Commercial real estate lending problems are coming to the fore, possibly creating a one-two punch to banks on the heels of the tremendous losses in residential real estate. Many banks are finding themselves challenged by CRE lending, and others are looking for ways to effectively handle problem assets and troubled debt.
In the Winter 2009 issue of Central Banker, we present four connected articles written by St. Louis Fed experts relating to CRE lending problems and methods for treating troubled assets. In the audio link, Julie Stackhouse, senior vice president and managing officer of the St. Louis Fed’s Banking Supervision, Credit and Center for Online Learning Division, introduces the series.
First, economist Michelle Neely examines challenges in CRE lending for Eighth District banks and runs the numbers to project when commercial and industrial vacancy rates will finally peak in several District metro areas.
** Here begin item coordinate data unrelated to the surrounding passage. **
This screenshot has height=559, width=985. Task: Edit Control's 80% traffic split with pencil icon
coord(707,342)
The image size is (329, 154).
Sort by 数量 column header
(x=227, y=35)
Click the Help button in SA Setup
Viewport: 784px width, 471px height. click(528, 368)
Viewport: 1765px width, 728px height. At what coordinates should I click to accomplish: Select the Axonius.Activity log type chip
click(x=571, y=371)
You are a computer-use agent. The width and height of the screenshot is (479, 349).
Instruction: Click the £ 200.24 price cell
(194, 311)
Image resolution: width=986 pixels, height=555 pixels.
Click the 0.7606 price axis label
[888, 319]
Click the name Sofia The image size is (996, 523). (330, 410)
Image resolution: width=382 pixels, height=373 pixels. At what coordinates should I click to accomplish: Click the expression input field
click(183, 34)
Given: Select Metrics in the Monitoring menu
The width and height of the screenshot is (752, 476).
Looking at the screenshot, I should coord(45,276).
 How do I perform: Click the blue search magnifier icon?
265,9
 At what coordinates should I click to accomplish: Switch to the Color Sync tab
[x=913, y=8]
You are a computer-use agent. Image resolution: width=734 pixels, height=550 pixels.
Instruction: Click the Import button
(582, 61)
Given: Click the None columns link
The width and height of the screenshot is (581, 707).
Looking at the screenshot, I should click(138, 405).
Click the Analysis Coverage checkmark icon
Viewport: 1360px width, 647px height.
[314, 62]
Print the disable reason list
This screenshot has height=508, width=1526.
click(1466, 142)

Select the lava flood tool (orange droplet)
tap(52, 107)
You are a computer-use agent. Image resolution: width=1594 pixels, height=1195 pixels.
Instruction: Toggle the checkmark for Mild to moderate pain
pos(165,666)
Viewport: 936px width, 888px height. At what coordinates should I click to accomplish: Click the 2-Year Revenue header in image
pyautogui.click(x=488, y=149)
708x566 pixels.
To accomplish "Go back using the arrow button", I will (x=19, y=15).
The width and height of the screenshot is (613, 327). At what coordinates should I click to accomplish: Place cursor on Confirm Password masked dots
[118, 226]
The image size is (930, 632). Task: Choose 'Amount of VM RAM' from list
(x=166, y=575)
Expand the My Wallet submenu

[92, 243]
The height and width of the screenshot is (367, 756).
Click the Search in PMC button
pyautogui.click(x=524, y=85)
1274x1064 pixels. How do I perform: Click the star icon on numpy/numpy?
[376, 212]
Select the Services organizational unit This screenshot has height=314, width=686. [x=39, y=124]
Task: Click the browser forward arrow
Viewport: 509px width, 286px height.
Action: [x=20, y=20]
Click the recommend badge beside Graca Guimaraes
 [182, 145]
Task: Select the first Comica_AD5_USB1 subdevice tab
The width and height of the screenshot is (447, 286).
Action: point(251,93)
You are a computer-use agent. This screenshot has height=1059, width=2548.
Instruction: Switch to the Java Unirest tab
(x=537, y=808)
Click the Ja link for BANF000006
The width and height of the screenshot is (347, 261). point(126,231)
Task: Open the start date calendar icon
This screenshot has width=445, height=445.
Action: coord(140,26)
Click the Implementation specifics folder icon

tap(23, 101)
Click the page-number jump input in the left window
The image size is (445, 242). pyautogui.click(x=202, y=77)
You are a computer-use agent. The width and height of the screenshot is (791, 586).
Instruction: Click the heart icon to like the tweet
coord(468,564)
Next, senior examiner Sam Ciluffo and supervisory examiner Carl White in the Banking Supervision and Regulation division discuss how banks can get back to the basics on CRE lending. Doing so can help provide a proactive risk management strategy that is critical to managing CRE credits.
Next, Jim Warren, supervisory examiner for safety and soundness, explores the criteria that make a financial institution’s debt restructuring no longer a simple refinancing but a troubled debt restructuring, and what banks can possibly do about it.
Finally, Tim Bosch, vice present over safety and soundness examinations, and Pat Pahl, senior coordinator for new member banks, detail how banks can legally transfer troubled assets to bank holding companies under the Federal Reserve Board of Governors’ Regulation Y, thereby lessening the negative impact on a bank’s portfolio.